Мгновенное преображение побережья.
Молниеносные графики и диаграммы на
всклокоченных небесах, лакуны и бреши,
и разлетайка ливня на раменах
горизонта, и поганки зонтов, и варево
предприимчивого прибоя, который не новиков...
Навязчивые и отстраненные, меж собою не разговаривая,
лишь раздражают друг друга, оглаживая столиков

…………
кафешных круги и овалы, и обволакивая
невидящими глазами невидимый же горизонт; а
за парапетом кафе ходят вприсядку собаки,
заглядывая под дамские мини в тени зонта.

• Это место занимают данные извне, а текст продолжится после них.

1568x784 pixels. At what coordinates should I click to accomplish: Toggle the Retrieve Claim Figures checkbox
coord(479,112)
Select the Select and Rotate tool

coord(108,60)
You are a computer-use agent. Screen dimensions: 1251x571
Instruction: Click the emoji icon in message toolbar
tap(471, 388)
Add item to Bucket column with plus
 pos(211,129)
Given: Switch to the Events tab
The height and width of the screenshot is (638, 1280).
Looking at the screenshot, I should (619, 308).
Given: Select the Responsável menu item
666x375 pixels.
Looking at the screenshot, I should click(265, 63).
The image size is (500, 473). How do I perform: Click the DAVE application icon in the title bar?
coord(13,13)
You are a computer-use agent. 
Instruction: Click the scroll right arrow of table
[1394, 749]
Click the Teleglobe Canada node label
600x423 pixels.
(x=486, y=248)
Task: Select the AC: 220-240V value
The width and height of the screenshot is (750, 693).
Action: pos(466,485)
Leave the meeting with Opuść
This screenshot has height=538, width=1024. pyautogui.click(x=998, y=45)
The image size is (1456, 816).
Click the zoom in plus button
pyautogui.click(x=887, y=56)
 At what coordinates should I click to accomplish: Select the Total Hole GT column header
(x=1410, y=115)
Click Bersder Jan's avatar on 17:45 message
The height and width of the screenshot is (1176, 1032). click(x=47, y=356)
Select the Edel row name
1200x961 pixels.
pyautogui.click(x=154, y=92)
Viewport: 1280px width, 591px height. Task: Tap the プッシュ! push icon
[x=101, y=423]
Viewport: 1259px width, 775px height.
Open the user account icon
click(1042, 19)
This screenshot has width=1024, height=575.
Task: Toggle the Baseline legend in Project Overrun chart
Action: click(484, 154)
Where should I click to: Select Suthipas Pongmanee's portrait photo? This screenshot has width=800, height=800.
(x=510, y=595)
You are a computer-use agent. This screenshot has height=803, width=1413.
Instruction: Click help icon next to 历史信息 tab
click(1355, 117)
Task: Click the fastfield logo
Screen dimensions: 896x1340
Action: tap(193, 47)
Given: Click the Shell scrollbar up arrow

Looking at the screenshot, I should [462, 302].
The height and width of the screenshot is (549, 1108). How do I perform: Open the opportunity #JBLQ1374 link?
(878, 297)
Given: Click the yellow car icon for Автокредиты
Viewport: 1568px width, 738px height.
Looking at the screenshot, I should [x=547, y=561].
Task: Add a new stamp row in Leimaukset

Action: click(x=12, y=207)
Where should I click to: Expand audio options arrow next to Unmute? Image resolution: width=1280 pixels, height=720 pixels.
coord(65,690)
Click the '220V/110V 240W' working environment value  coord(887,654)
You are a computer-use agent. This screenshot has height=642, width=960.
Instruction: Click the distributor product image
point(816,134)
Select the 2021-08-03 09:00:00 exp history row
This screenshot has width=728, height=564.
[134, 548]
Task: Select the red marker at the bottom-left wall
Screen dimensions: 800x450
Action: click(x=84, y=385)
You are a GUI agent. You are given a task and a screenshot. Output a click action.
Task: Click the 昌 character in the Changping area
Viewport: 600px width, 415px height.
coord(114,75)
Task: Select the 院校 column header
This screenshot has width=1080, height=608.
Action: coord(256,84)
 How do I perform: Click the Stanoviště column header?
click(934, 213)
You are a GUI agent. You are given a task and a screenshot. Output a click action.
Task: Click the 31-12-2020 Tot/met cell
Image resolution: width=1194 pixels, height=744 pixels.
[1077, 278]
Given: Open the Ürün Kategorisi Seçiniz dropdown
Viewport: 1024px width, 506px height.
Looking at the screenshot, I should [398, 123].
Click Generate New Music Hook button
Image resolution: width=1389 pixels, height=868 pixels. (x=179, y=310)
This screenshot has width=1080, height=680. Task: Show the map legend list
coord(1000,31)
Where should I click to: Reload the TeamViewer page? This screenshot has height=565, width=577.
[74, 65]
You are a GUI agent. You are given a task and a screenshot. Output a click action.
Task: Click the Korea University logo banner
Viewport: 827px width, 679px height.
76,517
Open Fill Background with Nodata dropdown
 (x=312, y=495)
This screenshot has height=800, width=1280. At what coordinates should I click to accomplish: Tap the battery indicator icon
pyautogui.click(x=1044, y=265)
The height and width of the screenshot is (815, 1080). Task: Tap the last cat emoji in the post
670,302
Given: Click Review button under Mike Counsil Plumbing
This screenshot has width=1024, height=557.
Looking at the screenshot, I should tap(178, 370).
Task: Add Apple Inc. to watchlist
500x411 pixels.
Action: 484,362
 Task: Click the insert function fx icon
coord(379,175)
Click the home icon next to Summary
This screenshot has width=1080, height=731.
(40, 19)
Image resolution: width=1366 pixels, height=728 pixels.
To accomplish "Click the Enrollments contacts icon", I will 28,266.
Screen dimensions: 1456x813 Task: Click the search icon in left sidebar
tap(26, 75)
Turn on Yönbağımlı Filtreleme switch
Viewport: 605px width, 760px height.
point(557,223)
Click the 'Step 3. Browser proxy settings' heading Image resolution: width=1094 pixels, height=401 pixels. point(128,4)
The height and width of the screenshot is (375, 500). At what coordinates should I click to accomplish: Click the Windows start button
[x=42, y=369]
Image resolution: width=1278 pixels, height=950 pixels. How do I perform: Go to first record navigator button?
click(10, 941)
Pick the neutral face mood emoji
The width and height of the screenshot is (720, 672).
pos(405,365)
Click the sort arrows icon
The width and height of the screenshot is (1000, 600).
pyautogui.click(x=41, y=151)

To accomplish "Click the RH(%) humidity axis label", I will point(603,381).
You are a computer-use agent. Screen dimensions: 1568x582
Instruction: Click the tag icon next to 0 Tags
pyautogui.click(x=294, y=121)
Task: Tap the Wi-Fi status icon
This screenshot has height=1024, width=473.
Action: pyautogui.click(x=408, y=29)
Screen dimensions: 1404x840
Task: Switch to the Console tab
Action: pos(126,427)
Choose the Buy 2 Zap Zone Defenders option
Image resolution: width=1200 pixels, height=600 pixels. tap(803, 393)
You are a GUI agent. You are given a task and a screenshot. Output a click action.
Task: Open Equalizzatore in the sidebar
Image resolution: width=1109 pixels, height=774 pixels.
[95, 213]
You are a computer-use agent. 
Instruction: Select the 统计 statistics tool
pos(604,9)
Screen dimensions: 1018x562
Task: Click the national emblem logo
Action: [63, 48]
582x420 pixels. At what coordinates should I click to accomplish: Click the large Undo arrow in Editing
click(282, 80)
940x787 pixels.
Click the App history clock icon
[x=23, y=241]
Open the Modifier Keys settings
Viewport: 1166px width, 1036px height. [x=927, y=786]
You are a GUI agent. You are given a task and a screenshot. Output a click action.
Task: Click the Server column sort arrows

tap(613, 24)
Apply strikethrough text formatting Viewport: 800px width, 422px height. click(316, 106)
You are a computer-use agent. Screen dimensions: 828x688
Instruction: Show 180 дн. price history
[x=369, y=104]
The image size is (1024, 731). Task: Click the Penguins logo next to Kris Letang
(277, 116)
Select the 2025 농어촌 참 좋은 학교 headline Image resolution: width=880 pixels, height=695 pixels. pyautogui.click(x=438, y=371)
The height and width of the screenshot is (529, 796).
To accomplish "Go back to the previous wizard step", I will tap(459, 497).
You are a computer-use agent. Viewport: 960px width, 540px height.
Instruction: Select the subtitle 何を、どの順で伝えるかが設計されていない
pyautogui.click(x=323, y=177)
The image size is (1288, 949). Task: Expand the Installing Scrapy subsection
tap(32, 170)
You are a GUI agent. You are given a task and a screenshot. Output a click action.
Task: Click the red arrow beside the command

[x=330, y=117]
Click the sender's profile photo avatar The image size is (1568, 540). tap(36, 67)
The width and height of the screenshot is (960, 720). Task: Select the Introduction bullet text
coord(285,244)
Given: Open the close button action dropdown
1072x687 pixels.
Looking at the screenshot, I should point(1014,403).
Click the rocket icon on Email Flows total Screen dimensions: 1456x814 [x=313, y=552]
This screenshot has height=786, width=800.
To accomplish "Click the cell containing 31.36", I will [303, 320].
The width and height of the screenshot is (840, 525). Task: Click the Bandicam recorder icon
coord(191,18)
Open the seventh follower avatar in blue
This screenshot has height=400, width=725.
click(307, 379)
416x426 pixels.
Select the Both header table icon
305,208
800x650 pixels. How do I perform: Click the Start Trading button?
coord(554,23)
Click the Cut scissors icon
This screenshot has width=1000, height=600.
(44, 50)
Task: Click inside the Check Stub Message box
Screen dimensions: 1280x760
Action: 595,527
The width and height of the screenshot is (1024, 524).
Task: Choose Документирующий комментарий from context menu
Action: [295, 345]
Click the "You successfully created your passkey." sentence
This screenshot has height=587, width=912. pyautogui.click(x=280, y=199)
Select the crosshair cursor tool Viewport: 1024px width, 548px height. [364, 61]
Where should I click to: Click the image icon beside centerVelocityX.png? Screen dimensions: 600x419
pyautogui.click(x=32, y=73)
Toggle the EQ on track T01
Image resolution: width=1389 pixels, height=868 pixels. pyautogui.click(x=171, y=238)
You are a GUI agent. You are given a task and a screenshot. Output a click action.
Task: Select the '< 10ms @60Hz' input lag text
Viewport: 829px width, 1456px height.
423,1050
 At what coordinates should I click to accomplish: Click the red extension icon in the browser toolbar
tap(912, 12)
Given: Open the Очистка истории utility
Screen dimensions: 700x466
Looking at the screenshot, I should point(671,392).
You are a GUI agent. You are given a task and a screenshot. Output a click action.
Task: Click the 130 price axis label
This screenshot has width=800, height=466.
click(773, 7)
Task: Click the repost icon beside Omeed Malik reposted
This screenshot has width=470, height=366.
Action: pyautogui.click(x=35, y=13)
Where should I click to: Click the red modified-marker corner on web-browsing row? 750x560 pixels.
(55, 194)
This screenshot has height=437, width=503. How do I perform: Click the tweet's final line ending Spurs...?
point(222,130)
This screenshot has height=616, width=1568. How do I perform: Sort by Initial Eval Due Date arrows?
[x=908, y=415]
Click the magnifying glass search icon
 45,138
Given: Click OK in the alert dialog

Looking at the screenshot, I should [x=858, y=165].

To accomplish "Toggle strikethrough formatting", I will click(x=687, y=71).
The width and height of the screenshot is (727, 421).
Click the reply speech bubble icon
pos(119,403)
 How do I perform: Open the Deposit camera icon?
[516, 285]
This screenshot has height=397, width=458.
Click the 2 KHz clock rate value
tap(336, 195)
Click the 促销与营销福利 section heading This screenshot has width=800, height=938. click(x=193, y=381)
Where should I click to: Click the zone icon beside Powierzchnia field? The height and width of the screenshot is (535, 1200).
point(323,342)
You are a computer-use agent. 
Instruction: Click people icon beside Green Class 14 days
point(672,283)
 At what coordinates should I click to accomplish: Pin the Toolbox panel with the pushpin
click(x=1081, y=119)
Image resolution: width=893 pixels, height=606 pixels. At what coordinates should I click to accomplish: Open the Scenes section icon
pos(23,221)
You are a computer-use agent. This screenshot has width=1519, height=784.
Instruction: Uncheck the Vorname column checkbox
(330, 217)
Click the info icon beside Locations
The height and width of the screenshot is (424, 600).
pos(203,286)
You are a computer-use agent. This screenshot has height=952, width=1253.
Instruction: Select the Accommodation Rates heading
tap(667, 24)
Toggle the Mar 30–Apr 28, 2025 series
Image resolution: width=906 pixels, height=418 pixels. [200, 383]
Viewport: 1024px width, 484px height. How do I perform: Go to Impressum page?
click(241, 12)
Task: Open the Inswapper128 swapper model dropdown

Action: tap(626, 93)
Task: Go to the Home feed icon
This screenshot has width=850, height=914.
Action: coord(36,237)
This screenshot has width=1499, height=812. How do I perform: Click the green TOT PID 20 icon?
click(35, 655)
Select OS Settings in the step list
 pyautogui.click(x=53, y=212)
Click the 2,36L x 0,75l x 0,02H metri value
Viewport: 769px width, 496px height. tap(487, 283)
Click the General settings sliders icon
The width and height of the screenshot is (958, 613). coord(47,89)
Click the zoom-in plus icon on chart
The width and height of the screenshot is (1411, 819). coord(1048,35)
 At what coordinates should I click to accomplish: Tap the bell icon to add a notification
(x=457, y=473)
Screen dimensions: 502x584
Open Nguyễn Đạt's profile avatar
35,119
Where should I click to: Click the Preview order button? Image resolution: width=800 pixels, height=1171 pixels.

Навязчивые ищут дружбы у отстраненных,
угощая,заказывают разноликий десерт, коньяк;
у отстраненных причин отказаться – миллионы,
и никак не сойдутся, не договорятся никак.
На пляжах лежбище летних вещей: банкноты,
часы, телефоны – всё поглощает ливень,
и тянутся его лиги, его длинноты;
и взоры собак – лилово-счастливые сливы.